I'm excited about finding features that are causal to each other (this work is correlational). This could be done with gradients or causal interventions. Once we have these causal connections, we still need to find how these features are computed. This work shows many of those connections are linearly computed, and the nonlinearly computed ones are these outlier dimension features (which is useful for an LLM to do text prediction but not useful for model steering).[2]
For attention features, we can also work on QK/OV circuits between features in the residual stream & those after attention. This also requires taking in consideration feature activation statistics, but seems very doable!
So if we have the connections between features from Residual & MLP_out and Residual & attention_out, then we can also compute the features from the next layer Residual as a sparse linear combination of the previous layer features:
Rlayer+1=Rlayer+W1∗MLP_outlayer+W_2∗Attn_outlayer
That's all the connections covered.
There's plenty of work left to do, but its on the difficulty level of "Normal Academia Can solve it" as opposed to "Prove P !=NP"; this is a much nicer timeline than I thought we were in last year.

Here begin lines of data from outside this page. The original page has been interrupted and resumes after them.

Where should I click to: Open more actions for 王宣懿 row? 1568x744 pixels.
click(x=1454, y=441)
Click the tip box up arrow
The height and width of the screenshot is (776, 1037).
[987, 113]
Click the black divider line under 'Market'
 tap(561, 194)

If you'd like to work on any Sparse AE projects, feel free to join us on the EleutherAI discord channel (>25k members, so can easily lurk) in the #sparse-coding channel (under interp): https://discord.gg/eleutherai
Feel free to reach out to me (Logan) on discord: loganriggs, dm's on LW, or the comments below.
Code
For code replication, see my repo at the "static*" files
static-all_sparse_weights - notebook for training & comparing linear vs nonlinear
static-interpret_sparse_weights - notebook for visualizing linear or nonlinear features
static-train_sparse_sae_connector - training the SAE (MLP w/ l1 latent activation penalty)
static-interpre_sparse_weights_mlp - minimal notebook for interpreting the sparse SAE's latent activations & comparing w/ the MLP's.

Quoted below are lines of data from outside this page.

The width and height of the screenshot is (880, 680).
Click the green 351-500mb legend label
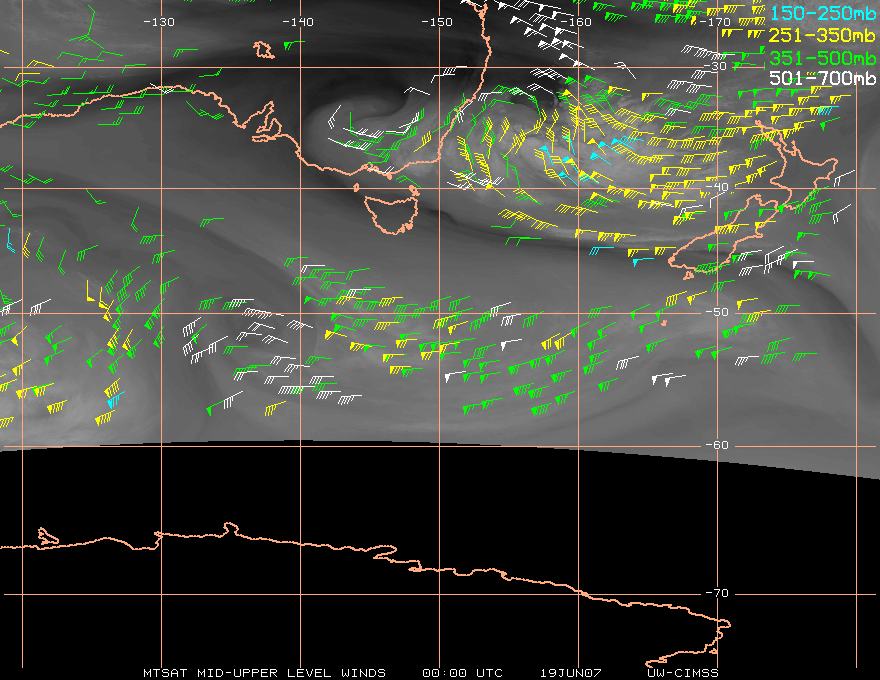[x=823, y=57]
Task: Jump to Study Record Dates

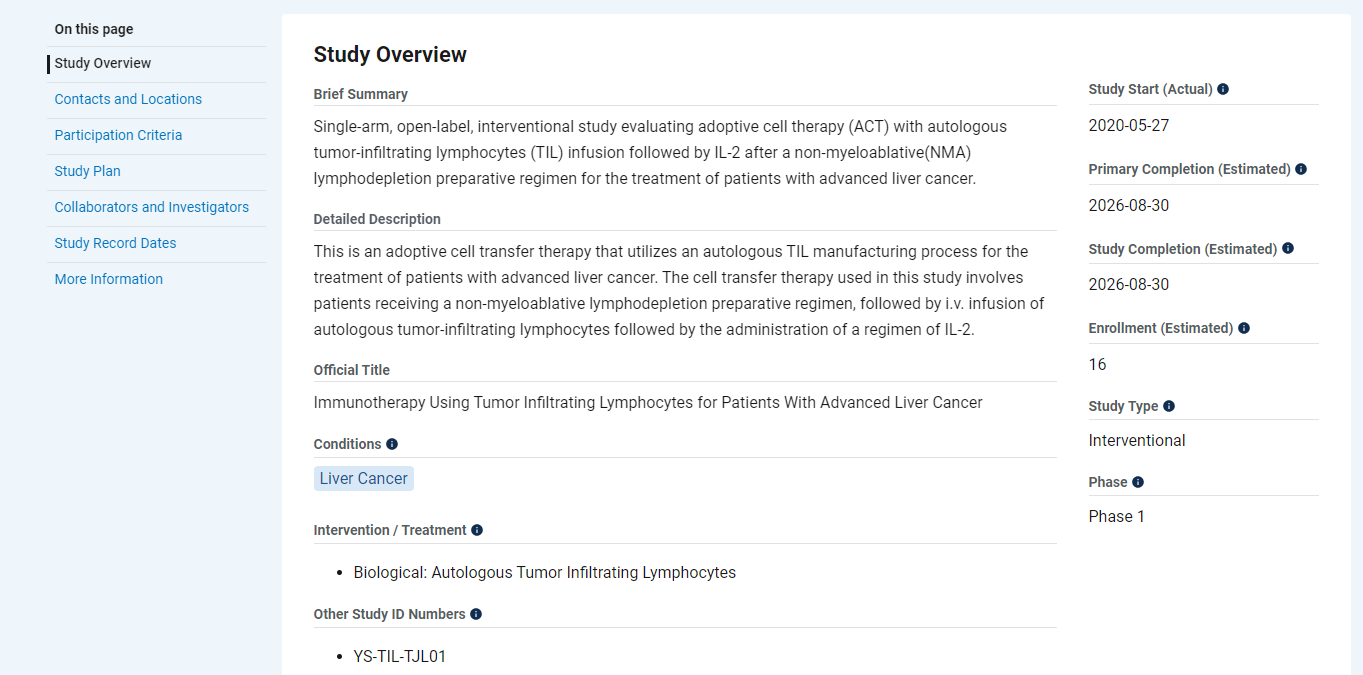Action: tap(115, 243)
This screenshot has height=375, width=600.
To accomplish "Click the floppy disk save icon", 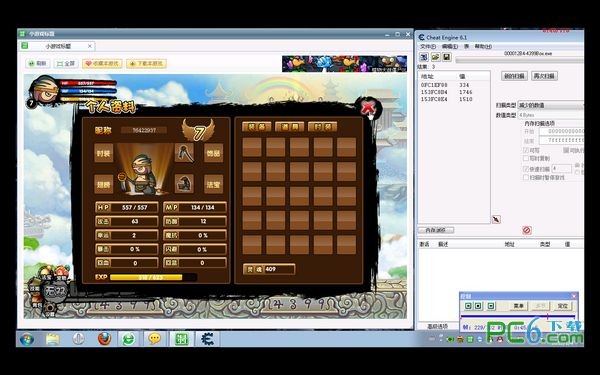I will (x=447, y=57).
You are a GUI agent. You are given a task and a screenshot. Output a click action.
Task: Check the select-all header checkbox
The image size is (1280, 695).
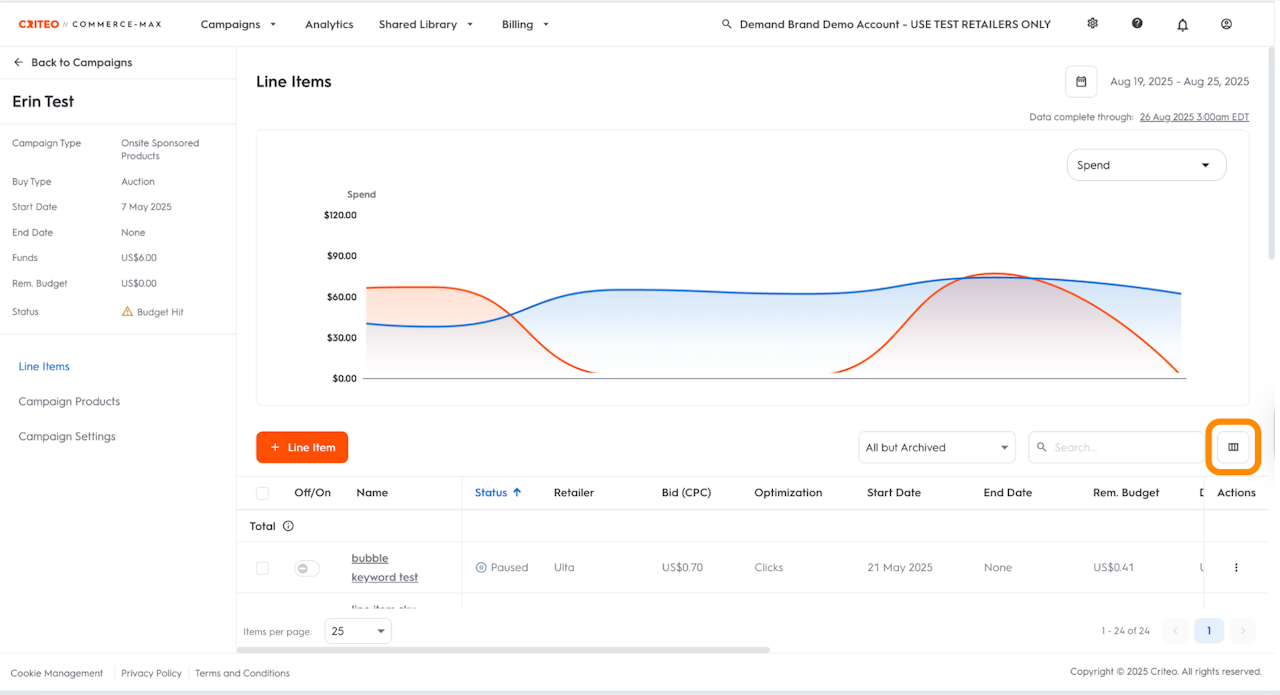tap(262, 493)
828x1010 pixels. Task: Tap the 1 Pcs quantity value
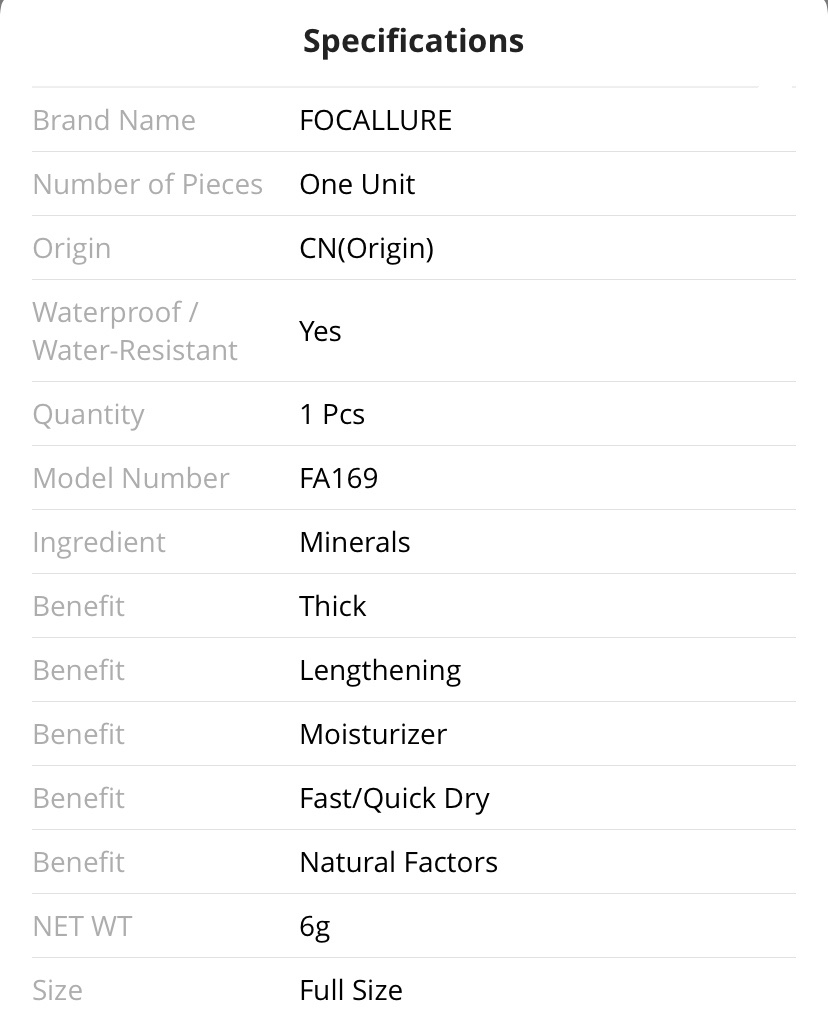tap(332, 414)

[Note: I haven't had time to comment or clean up these notebooks. Please message me if you run into any issues]
Appendices
Here are extra experiments that didn't pan out or were just weird.
Failed MLP sweep
I also tried to reduce the hidden layer size of the MLP, but there was still an increase in MSE. This was without restricting the MLP to only MLP features.
Attention
Also, what if we did the same analysis but on attention?

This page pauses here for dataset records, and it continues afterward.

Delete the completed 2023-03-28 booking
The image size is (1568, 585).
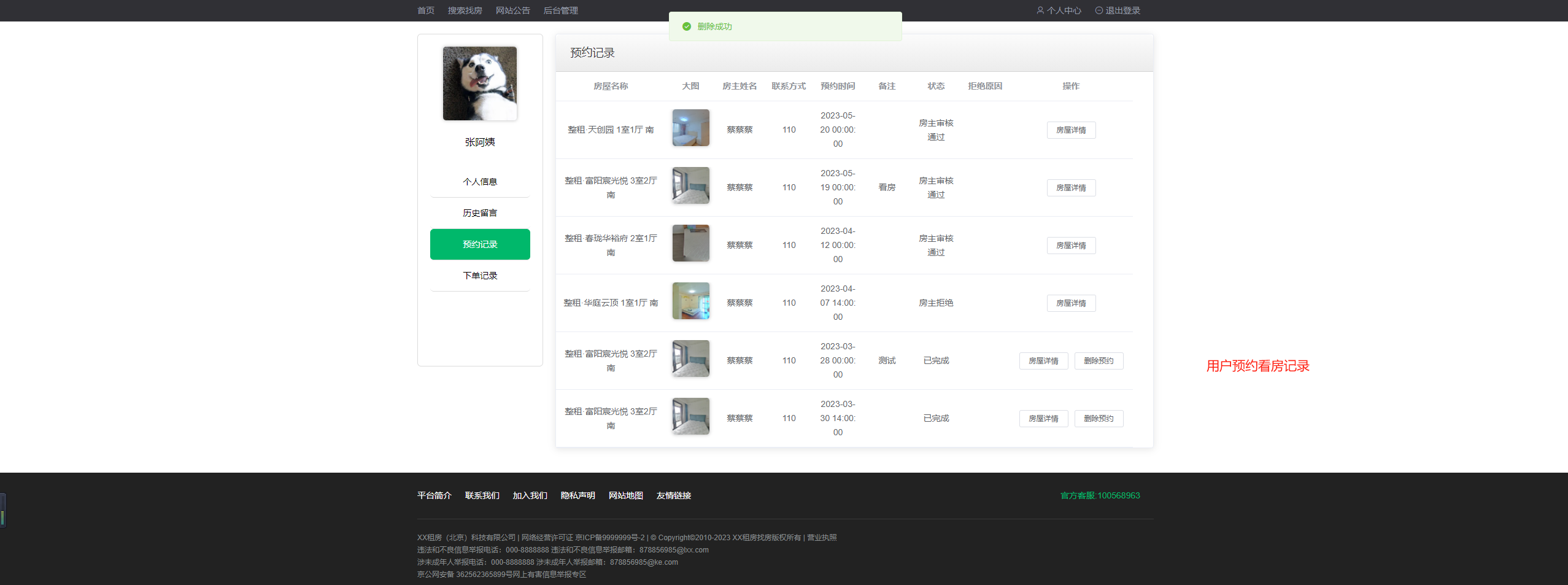[x=1099, y=361]
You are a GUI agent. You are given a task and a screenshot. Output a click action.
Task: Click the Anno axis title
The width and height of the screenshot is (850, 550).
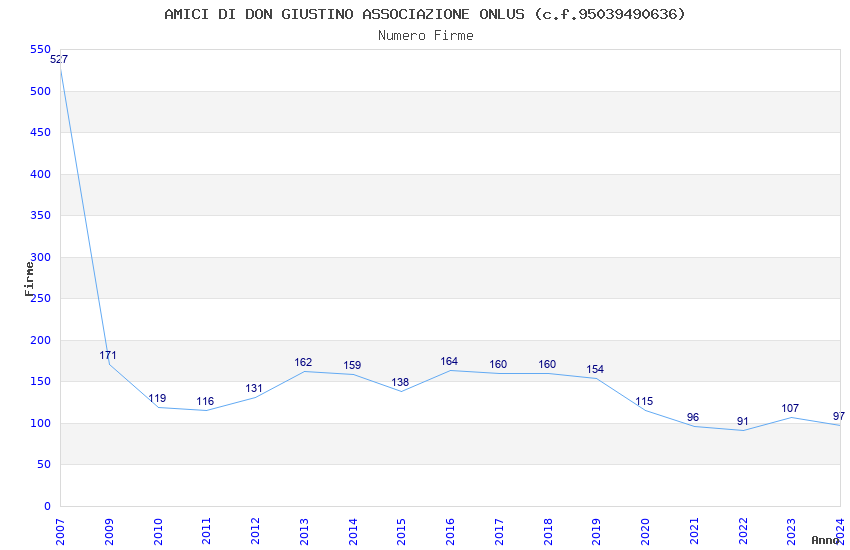click(x=825, y=540)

Layer 4 should be ignored, since it’s mostly dead features, but overall this is pretty weird! I haven't normalized the loss like I did for MLP, but it seems like many features can be linearly reconstructed by features. This means that attention isn't really doing attention for a lot of features.
By this I mean attention normally takes in all the features in previous token positions. If we have 200 tokens per example & ~20 features/datapoint, then attention has access to all 20*200 features at the 200th position. Here however, it only has access to the 20 features at the current position. Weird.
Additionally, the full computation between features F1 & F2 must include the decoder from SAE_1, the MLP, & encoder + ReLU from SAE_2.
F2 = relu(linear(linear(gelu(linear(linear(F1))))))
= relu(linear(gelu(linear(F1))) [Since two linear functions can be equivalent to 1 linear function)
I do think it'd be valuable to figure out what causal role these outlier dimensions play.